Profiling of membrane proteins from human macrophages: Comparison of two approaches

Abstract Macrophages are involved in various important biological processes and their functions are tightly regulated. Hydrophobic proteins are difficult to analyse by 2‐DE because of their intrinsic tendency to self‐aggregate during the first dimension (IEF). We have compared two protocols for extracting, separating and identifying membrane proteins from human macrophages by MALDI‐TOF MS. The first protocol used protein extraction by solvent, followed by 2‐DE and allowed us to identify 10% membrane proteins among the proteins identified a being like the peroxisome‐activated receptor delta.
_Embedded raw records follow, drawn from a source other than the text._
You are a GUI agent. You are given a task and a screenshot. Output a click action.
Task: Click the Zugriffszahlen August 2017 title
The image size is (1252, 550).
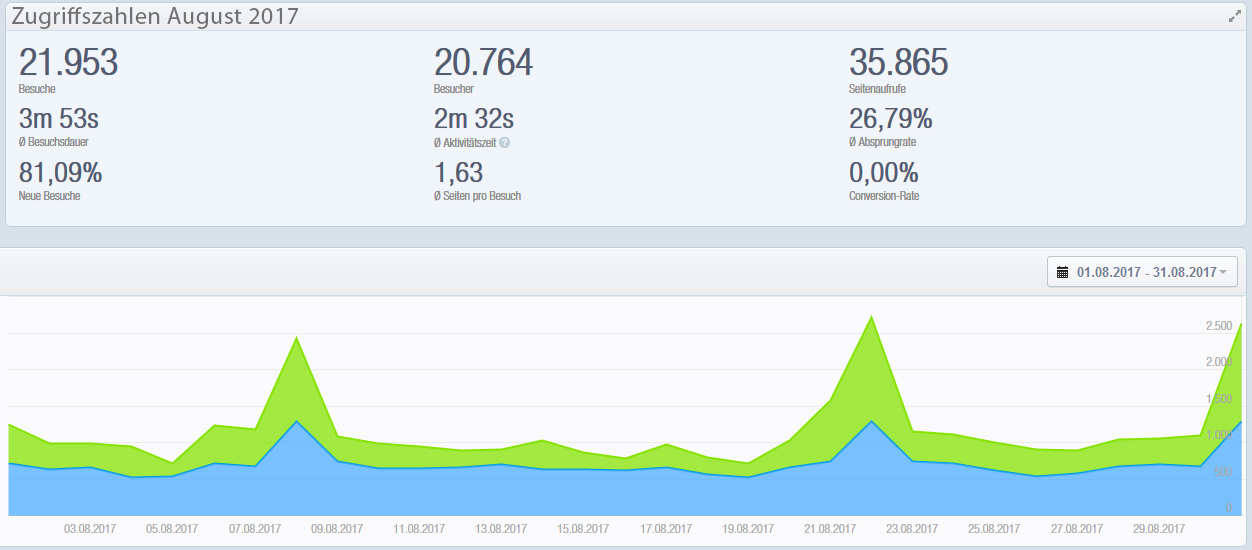click(x=155, y=16)

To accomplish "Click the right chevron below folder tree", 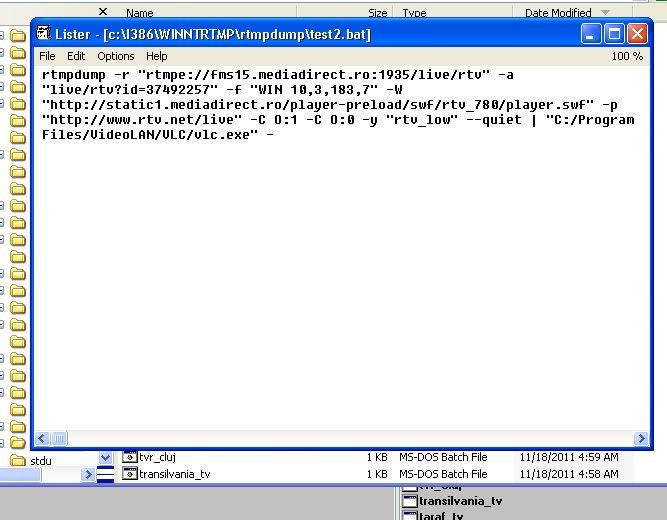I will [x=89, y=474].
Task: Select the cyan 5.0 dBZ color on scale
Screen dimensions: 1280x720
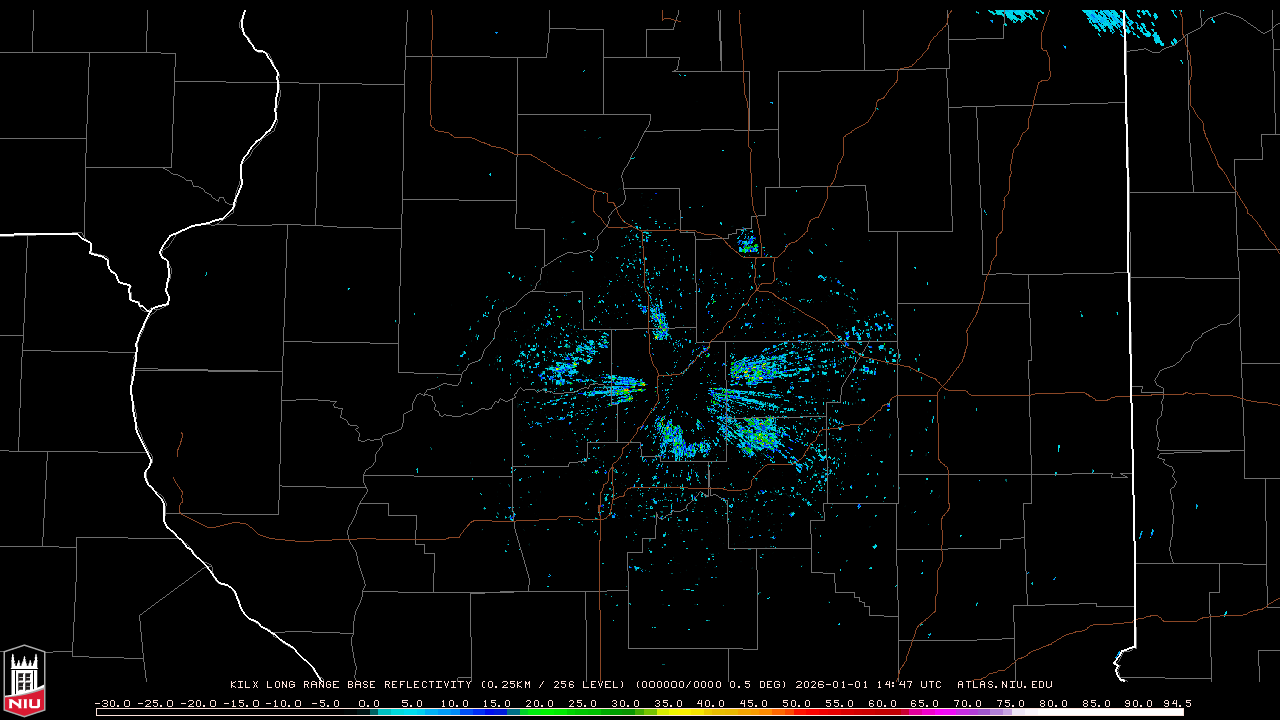Action: 413,712
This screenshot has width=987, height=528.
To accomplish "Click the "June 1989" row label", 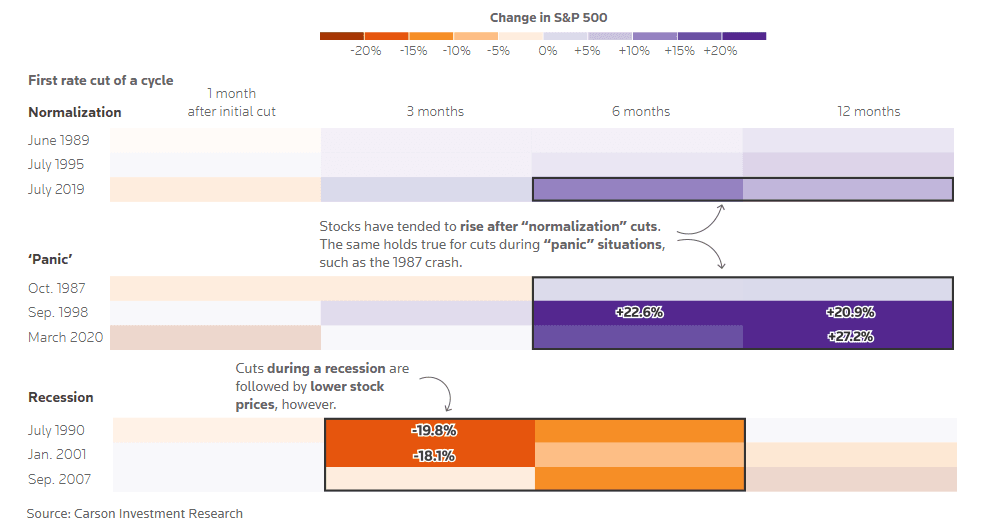I will pyautogui.click(x=56, y=140).
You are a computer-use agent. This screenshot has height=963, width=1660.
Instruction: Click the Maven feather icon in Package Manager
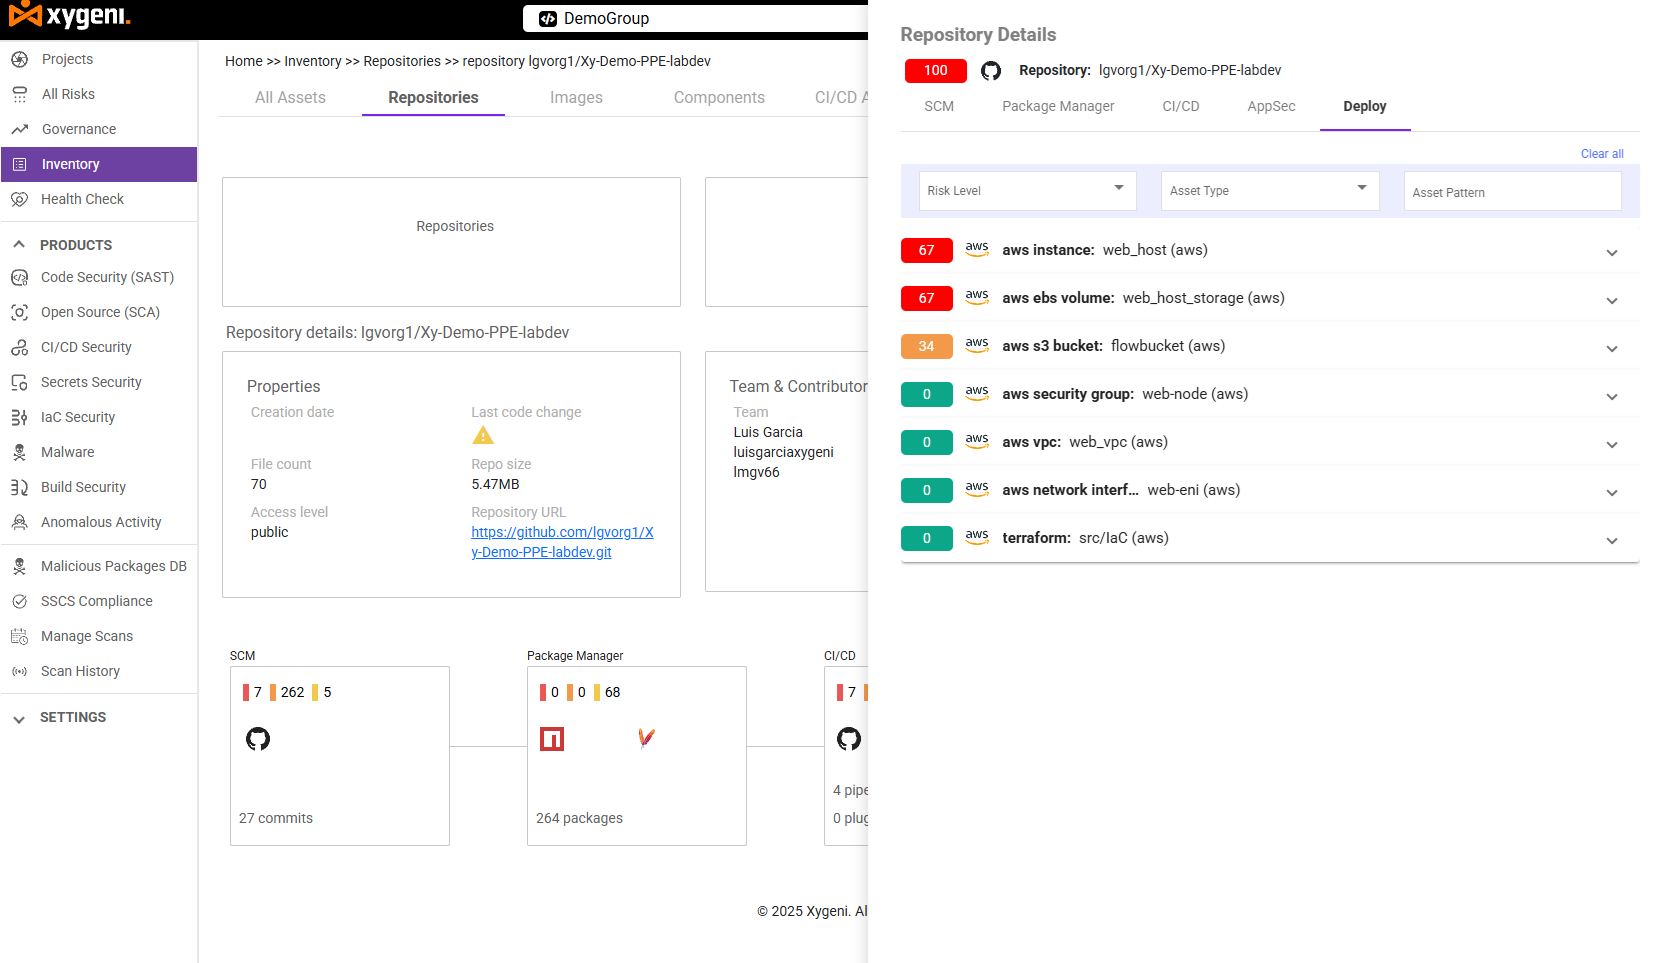click(x=646, y=738)
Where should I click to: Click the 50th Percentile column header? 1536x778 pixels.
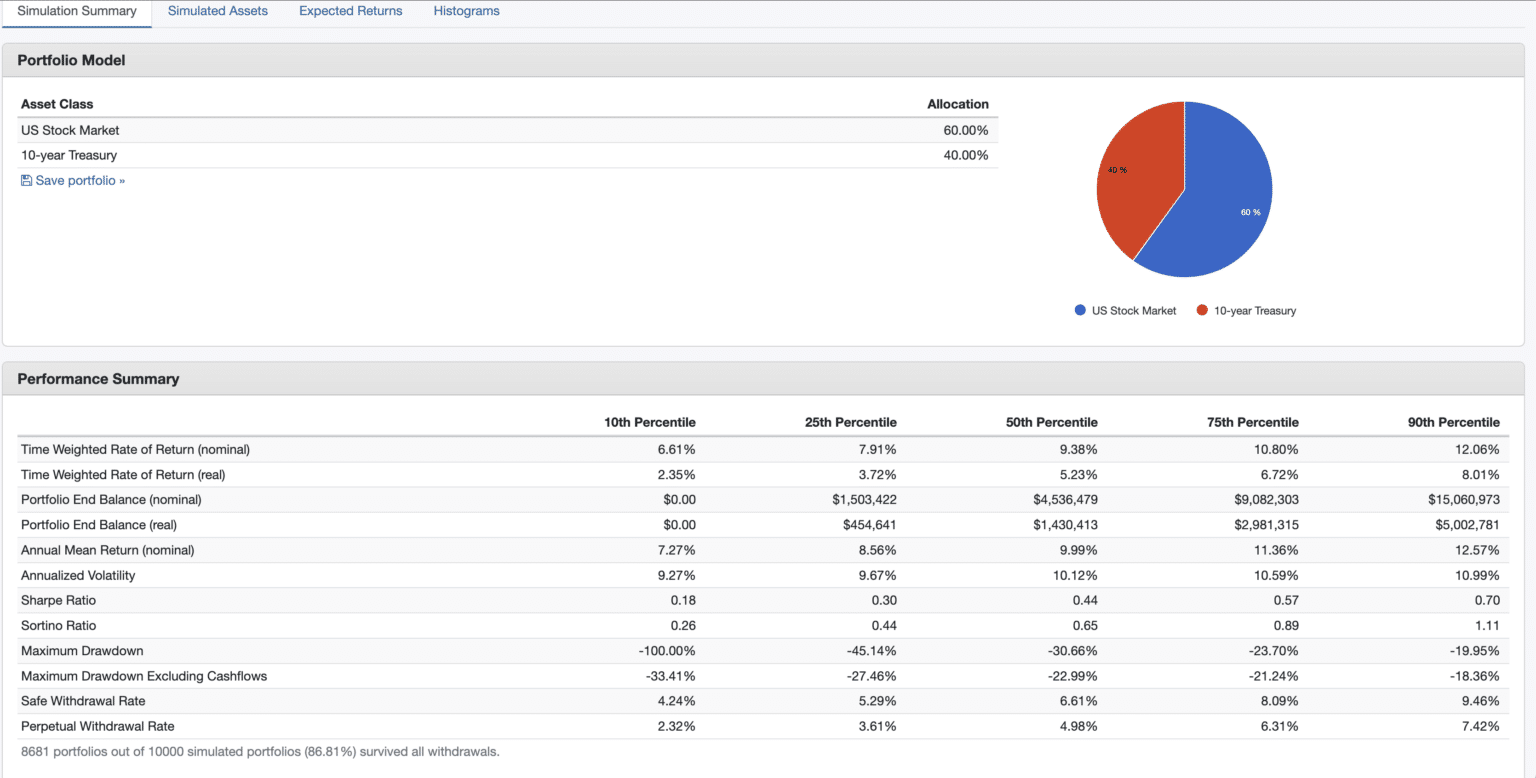[1051, 422]
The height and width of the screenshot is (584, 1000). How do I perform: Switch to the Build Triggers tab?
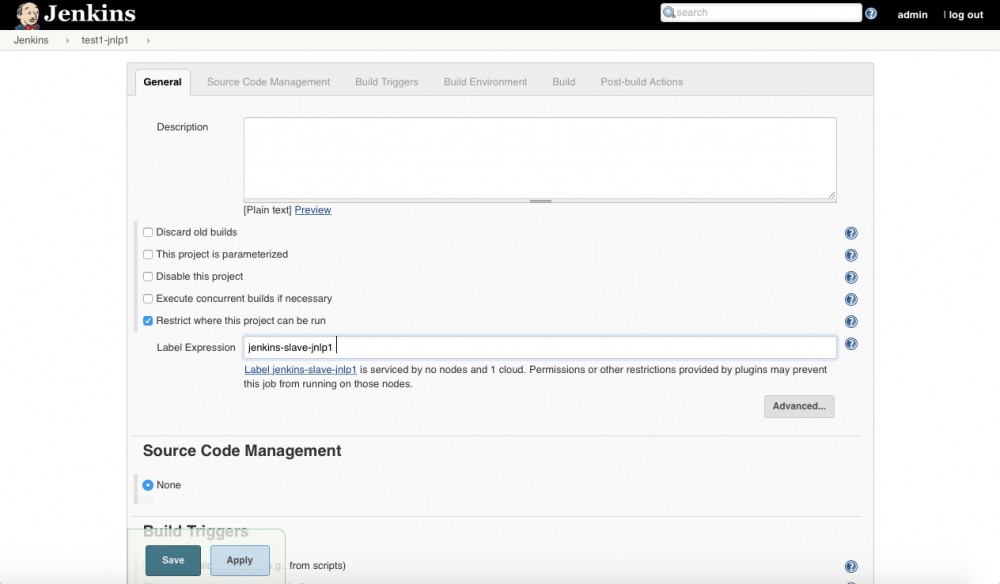click(386, 82)
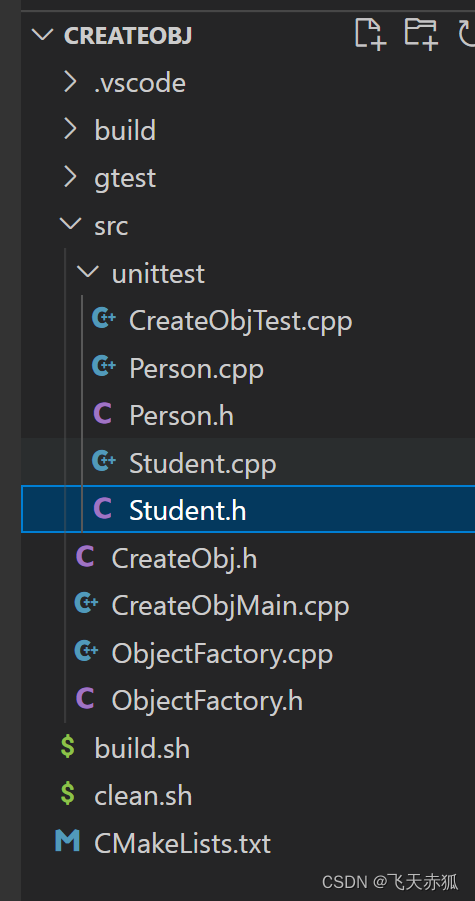Collapse the unittest folder
The image size is (475, 901).
click(87, 272)
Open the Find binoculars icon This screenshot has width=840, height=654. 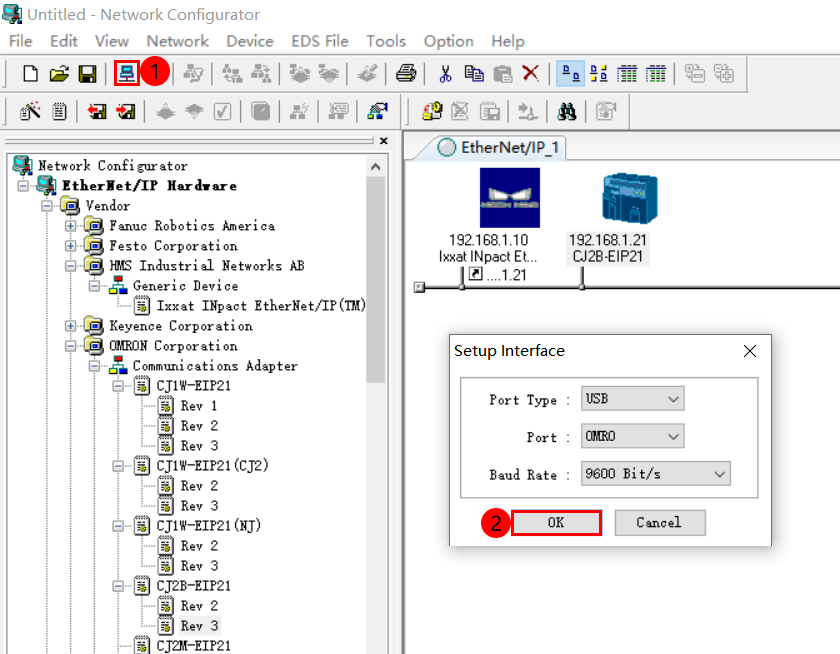point(567,111)
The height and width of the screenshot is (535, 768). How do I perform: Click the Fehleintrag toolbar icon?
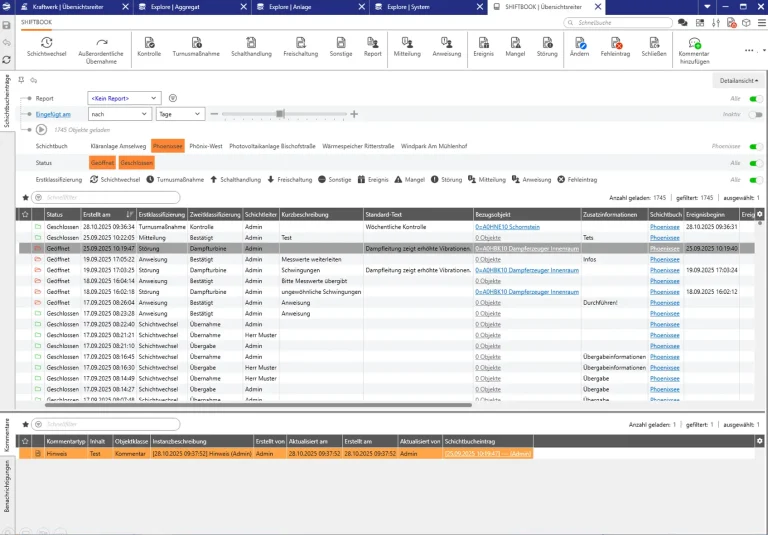point(615,43)
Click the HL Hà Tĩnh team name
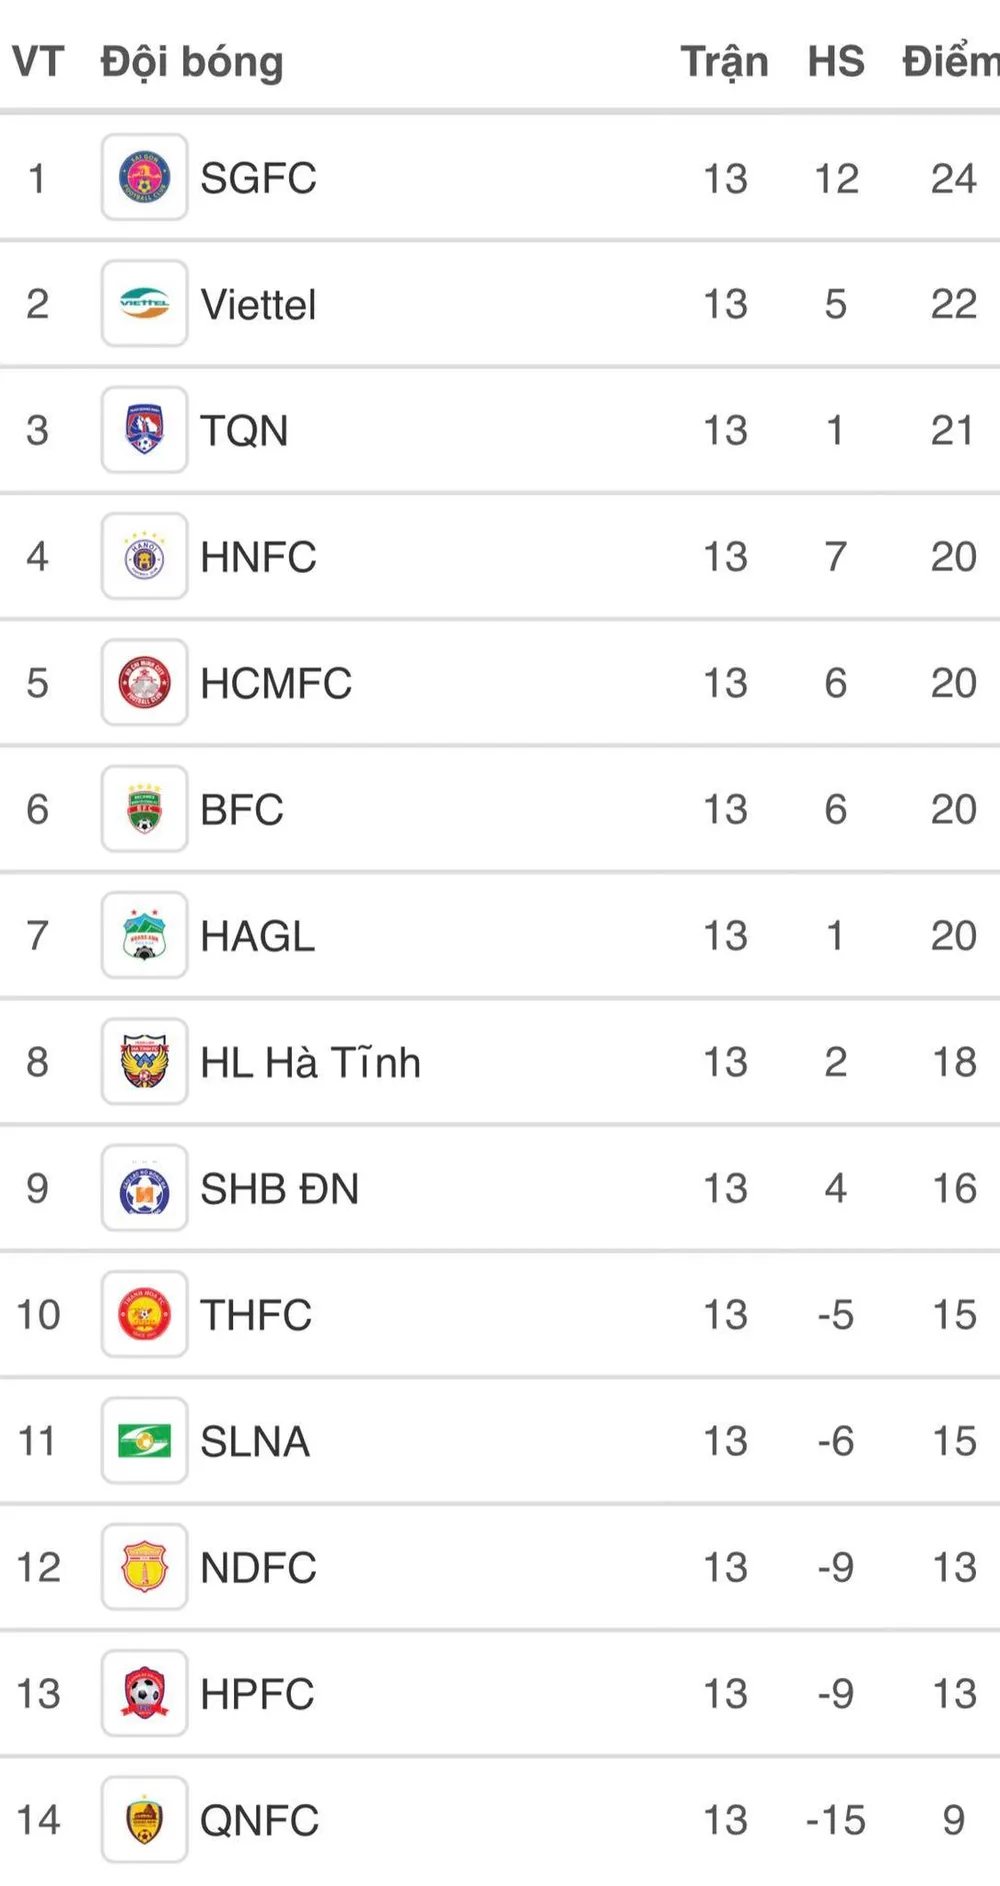 [310, 1063]
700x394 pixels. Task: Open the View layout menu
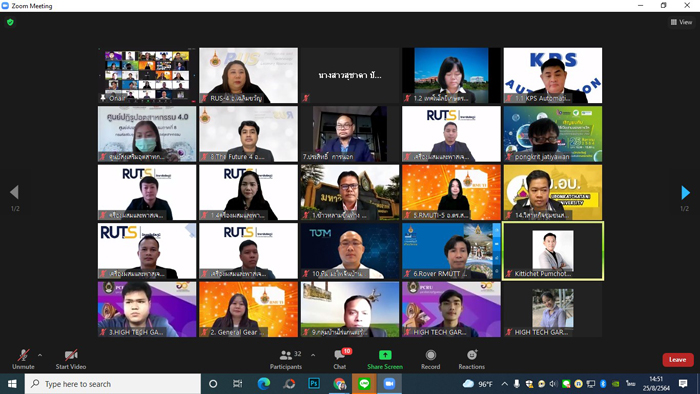pyautogui.click(x=681, y=22)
The second method is based on solubilizing the membranes with Triton X‐100, separating the proteins by anion‐exchange chromatography followed by SDS‐PAGE. This method allowed us to identify 49 membrane proteins, including four integral membrane proteins, ten type I, two type II and one type III membrane proteins. Several receptors were identified, including integrin alpha‐3 and ephrin type A receptor 7. Interestingly, several proteins involved in macrophage functions were identified, such as integrin alpha‐X and macrophage mannose receptor. These findings show that techniques are available to identify membrane proteins, but that they require large quantities of cells which means that they are not suitable for the limiting amounts of precious samples available from clinical studies.